Failure in PICC Line Management and Monitoring
Summary
The facility failed to ensure the safe and appropriate administration of intravenous (IV) fluids for a resident, specifically in the management of a peripherally inserted central catheter (PICC) line. The resident, who was readmitted from the hospital with a PICC line, did not have physician orders or a care plan in place for monitoring and dressing changes of the PICC line. This oversight persisted from the time of the resident's readmission until the PICC line was ordered to be discontinued by a nurse practitioner. The resident's PICC line was not removed after the completion of IV antibiotics, and the dressing was not changed according to the facility's policies, which require changes every 5 to 7 days. Observations revealed that the resident's PICC line had two tape dressings, one of which was dated from the hospital stay, and both dressings appeared brownish in color, indicating they had not been changed as required. Interviews with various staff members, including the Director of Nursing (DON), Licensed Vocational Nurses (LVNs), and the Nurse Practitioner (NP), highlighted a lack of communication and adherence to protocols. The NP admitted to not placing orders for the PICC line's discontinuation or dressing changes, and the nursing staff failed to notify the physician upon completion of the antibiotic therapy. The deficiency was identified as an immediate jeopardy situation, posing a risk of infection and sepsis due to the prolonged presence of the PICC line and lack of proper dressing changes. The facility's staff, including the DON and Administrator, acknowledged the failure to follow physician orders and the potential infection control concerns. The lack of documentation and communication among the nursing staff and the NP contributed to the oversight, resulting in the resident's PICC line being left in place longer than necessary without appropriate monitoring and care.
Removal Plan
- Resident #37's PICC line was assessed by the Director of Nursing with no adverse effects or signs or symptoms of infection noted.

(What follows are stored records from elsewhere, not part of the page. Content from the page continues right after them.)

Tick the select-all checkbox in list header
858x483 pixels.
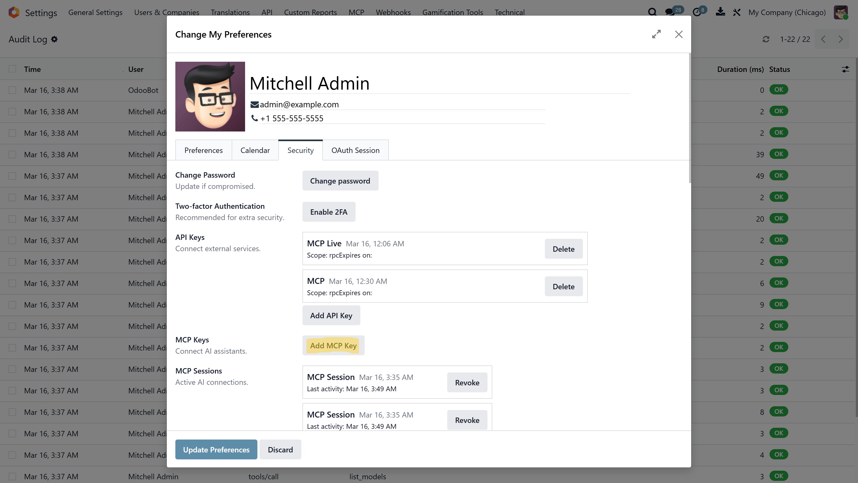12,69
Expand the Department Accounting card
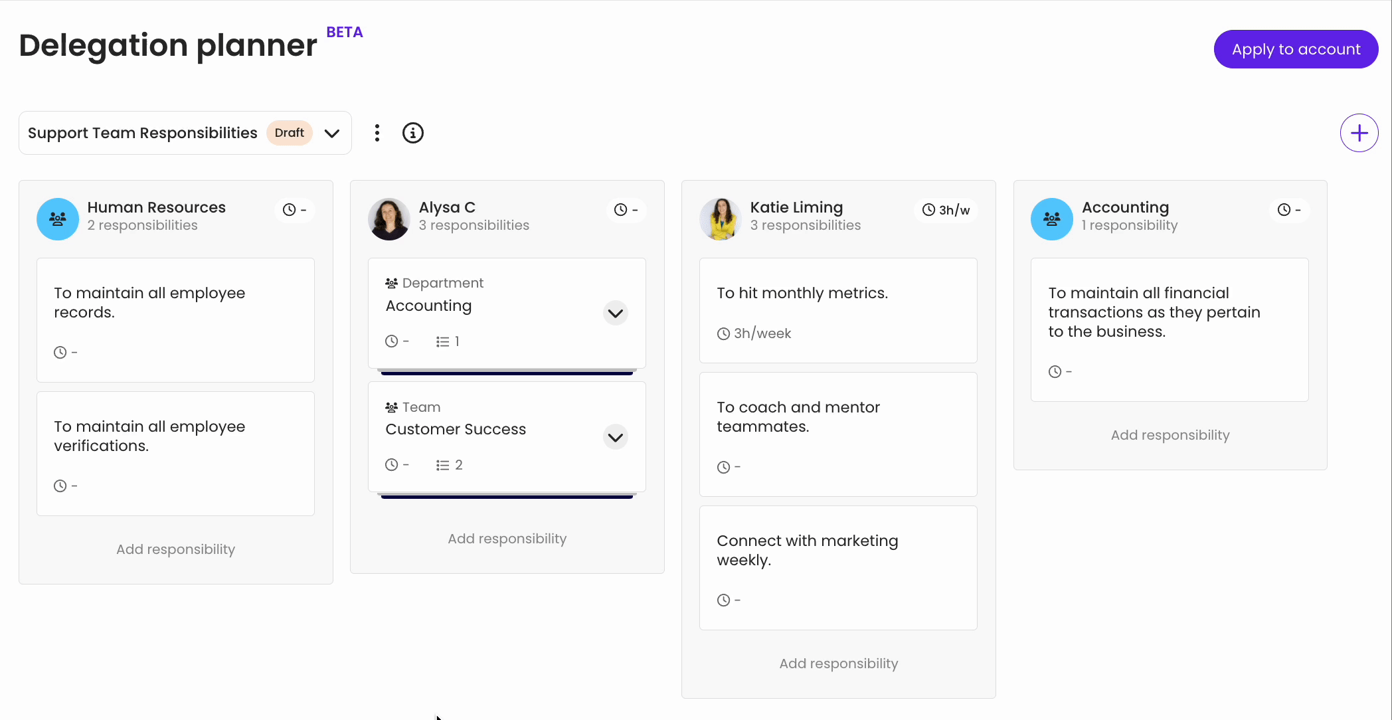Viewport: 1392px width, 720px height. (x=615, y=313)
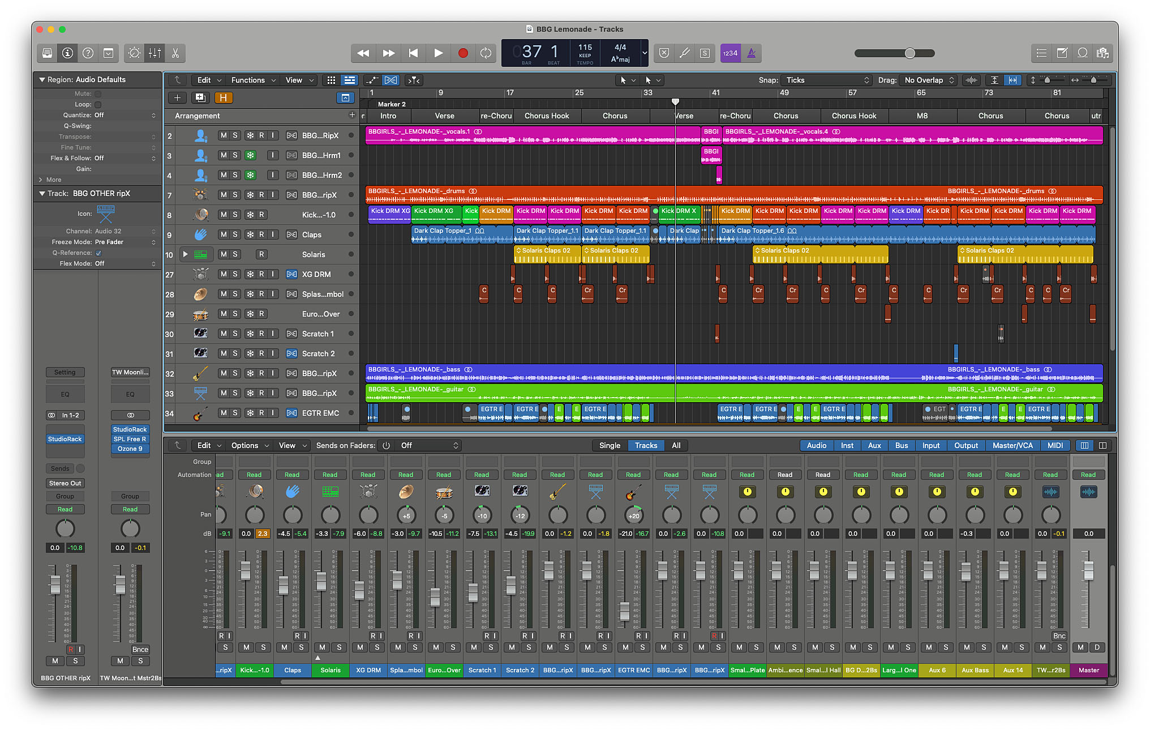Open the Library via control bar icon

pyautogui.click(x=48, y=53)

- A physician's order was obtained for the removal of the PICC line, and PICC line was discontinued without adverse effects.

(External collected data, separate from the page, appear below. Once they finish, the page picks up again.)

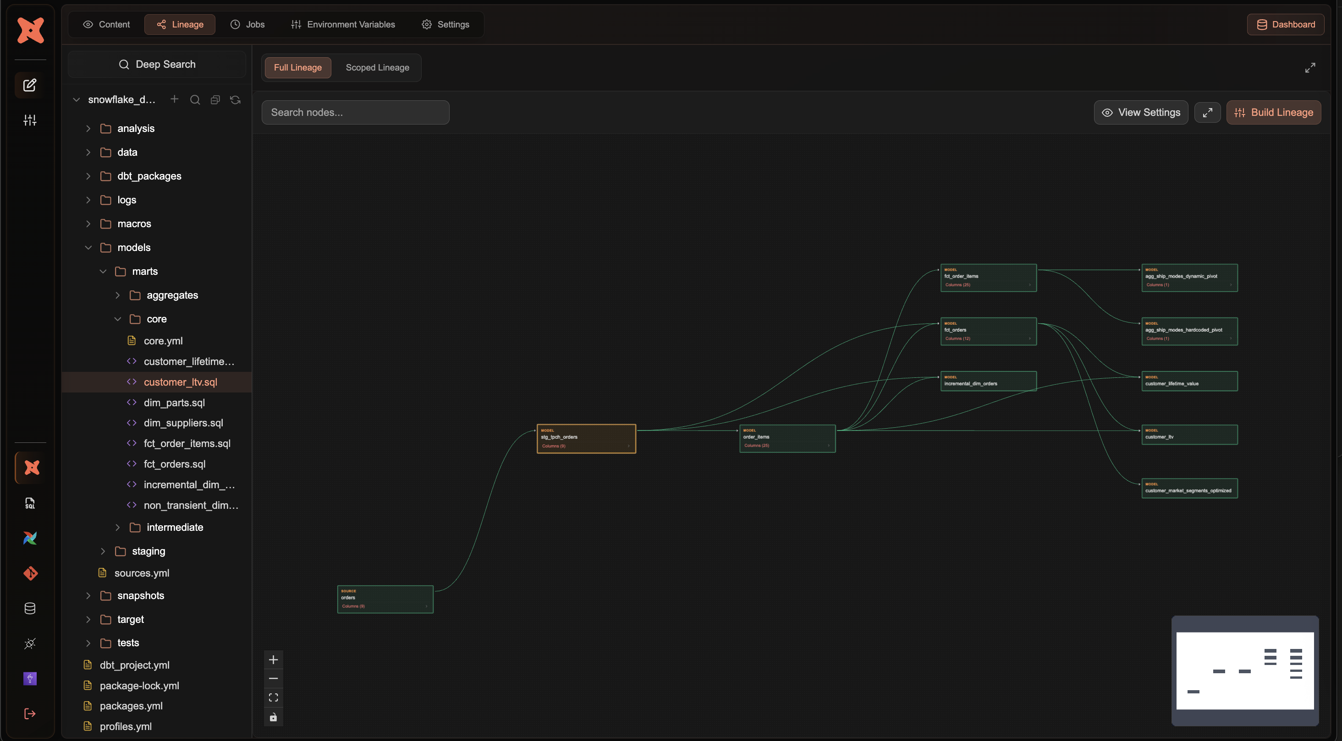The image size is (1342, 741).
Task: Select Full Lineage mode
Action: coord(297,68)
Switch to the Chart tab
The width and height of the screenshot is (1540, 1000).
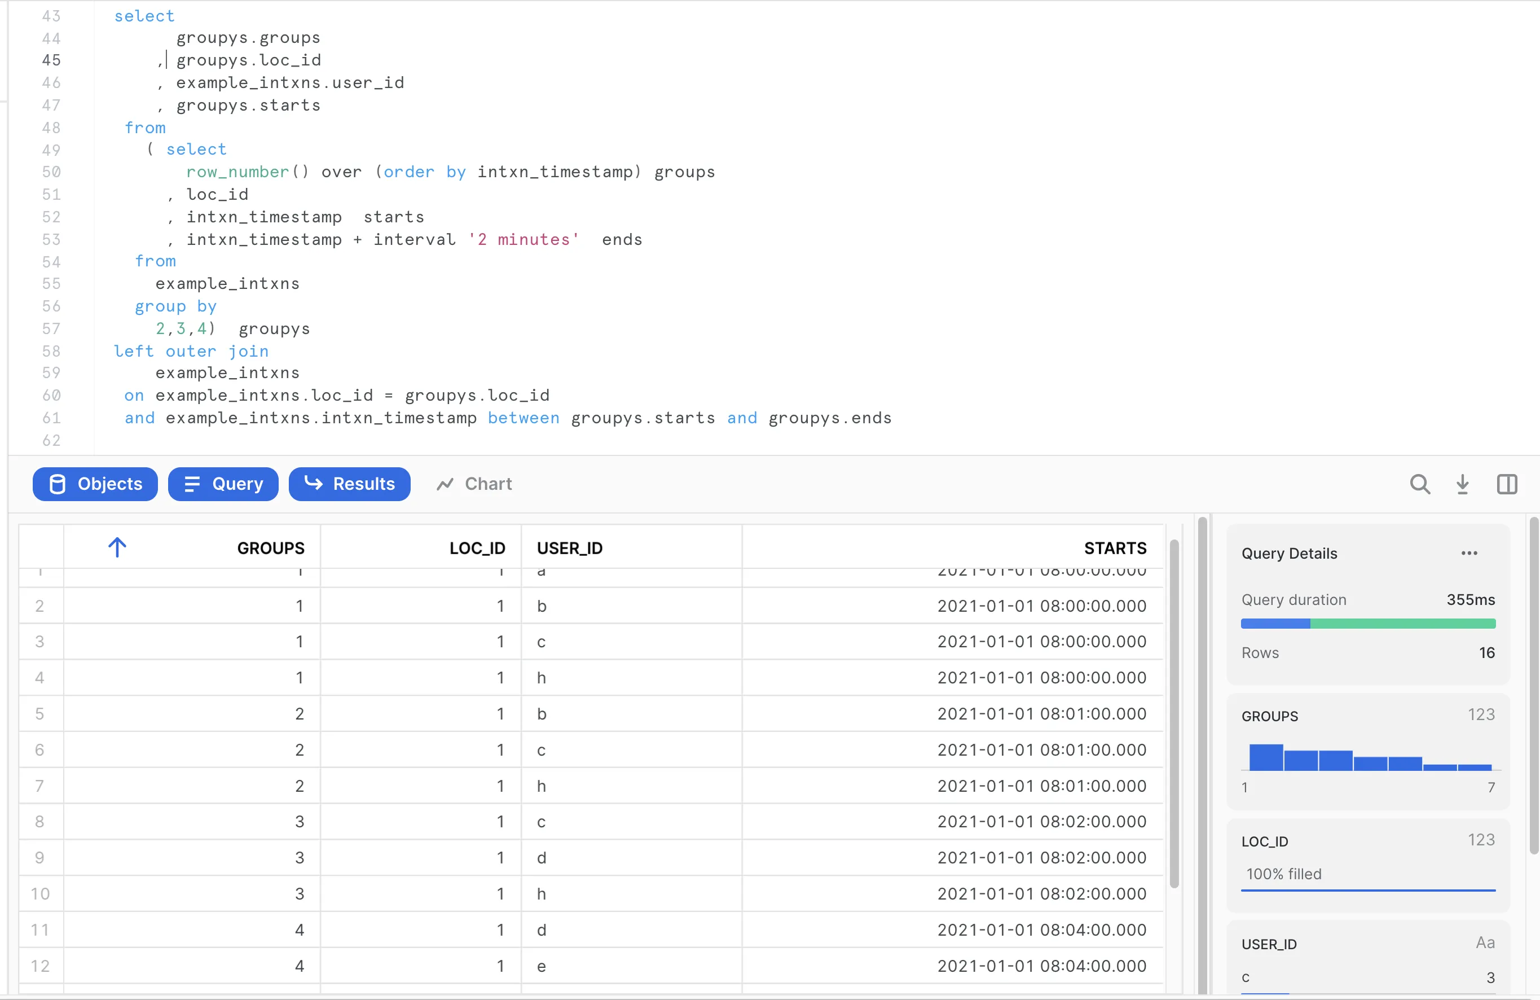coord(475,484)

- The Physician ordered lab work and results were noted with no adverse findings.
- All other residents with central lines were assessed by the Director of Nursing to ensure an up-to-date dressing, active order sets to include monitoring, flushes, dressing changes, orders to obtain central lines after IV therapy is completed, and central line specific care plans.

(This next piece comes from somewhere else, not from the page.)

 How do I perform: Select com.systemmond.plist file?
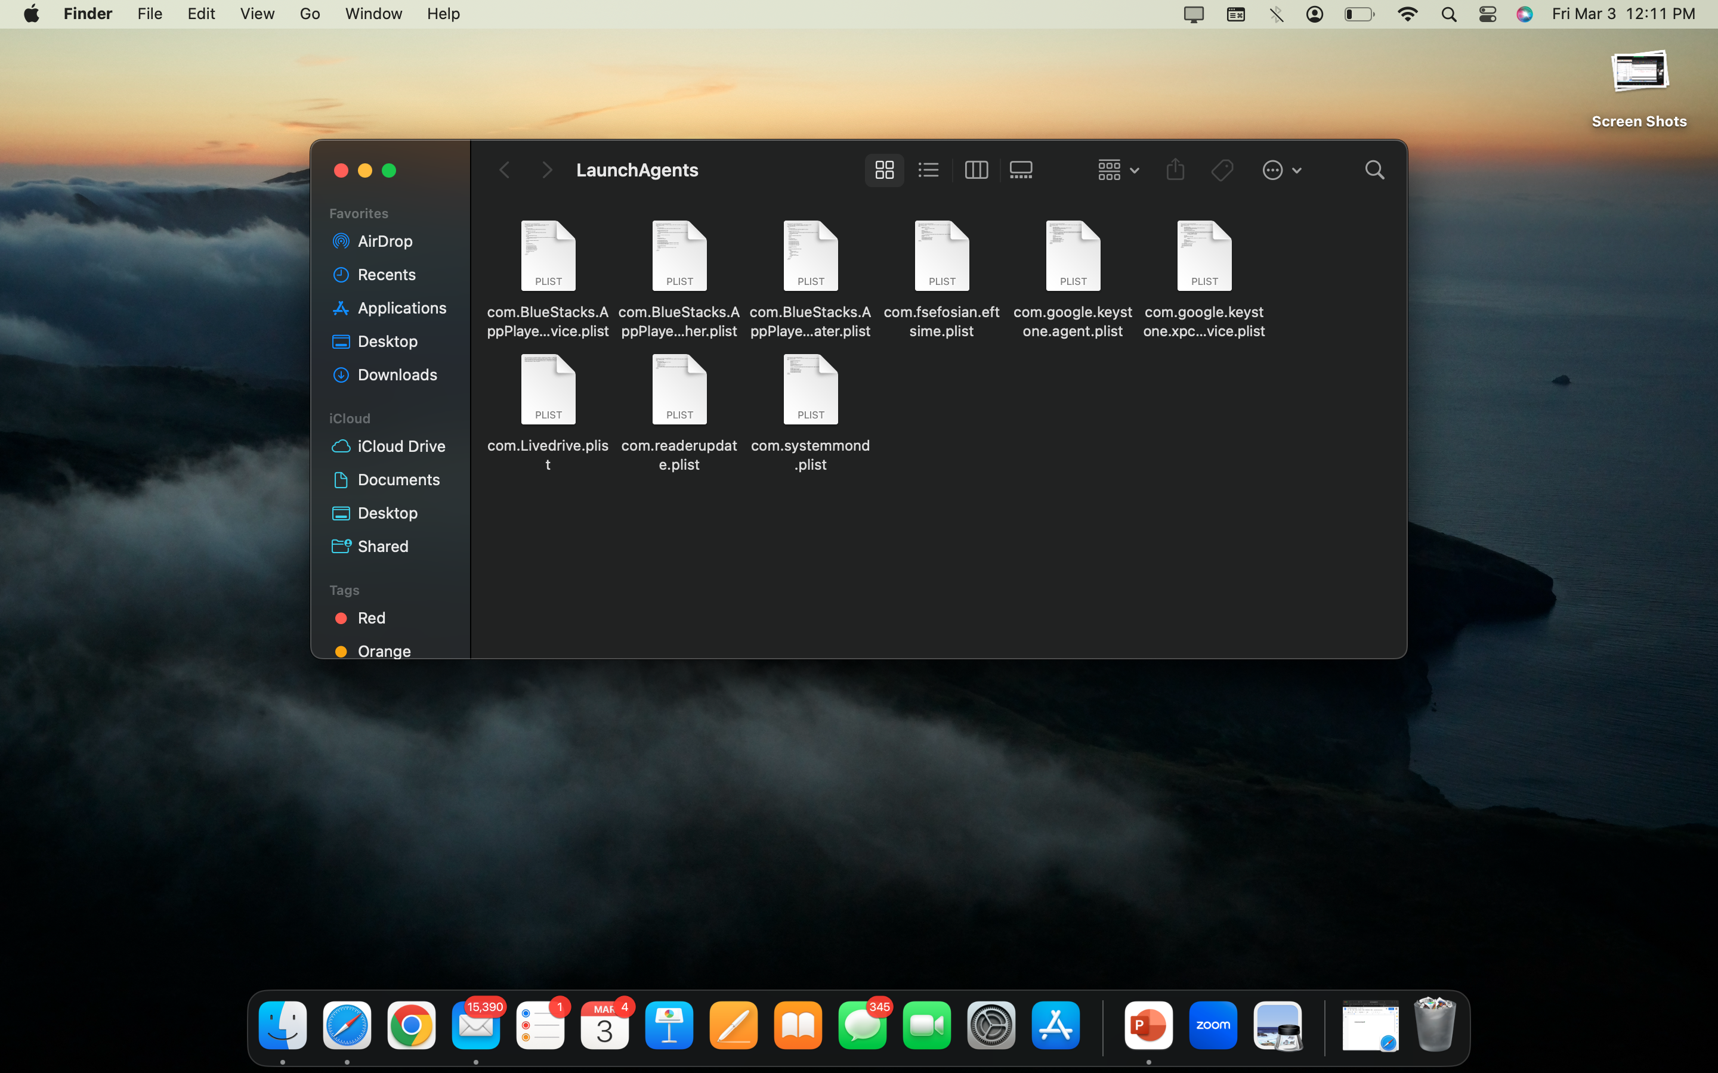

- The Administrator and DON informed the Medical Director of the Immediate Jeopardy situation through an AD Hoc QAPI meeting.
- The Regional Nurse Consultant provided 1:1 education with the DON on providing oversight with residents with central lines and ensuring compliance with central line policies and procedures.
- The Director of Nursing initiated in-services with licensed nurses on ensuring compliance with central line policies and procedures.
- The Director of Nursing conducted 100% rounds on residents with central lines and compliance was noted with policies and procedures.
- The Administrator reviewed the Central Line Policies and Procedures and no changes were required.
- The charge nurse will input and complete orders for residents who obtain or admit with a central line and will be validated in clinical morning meeting by nurse leadership.
- The clinical morning meeting will include reviewing high risk residents to include residents with central lines and ensuring compliance with central line policies and procedures.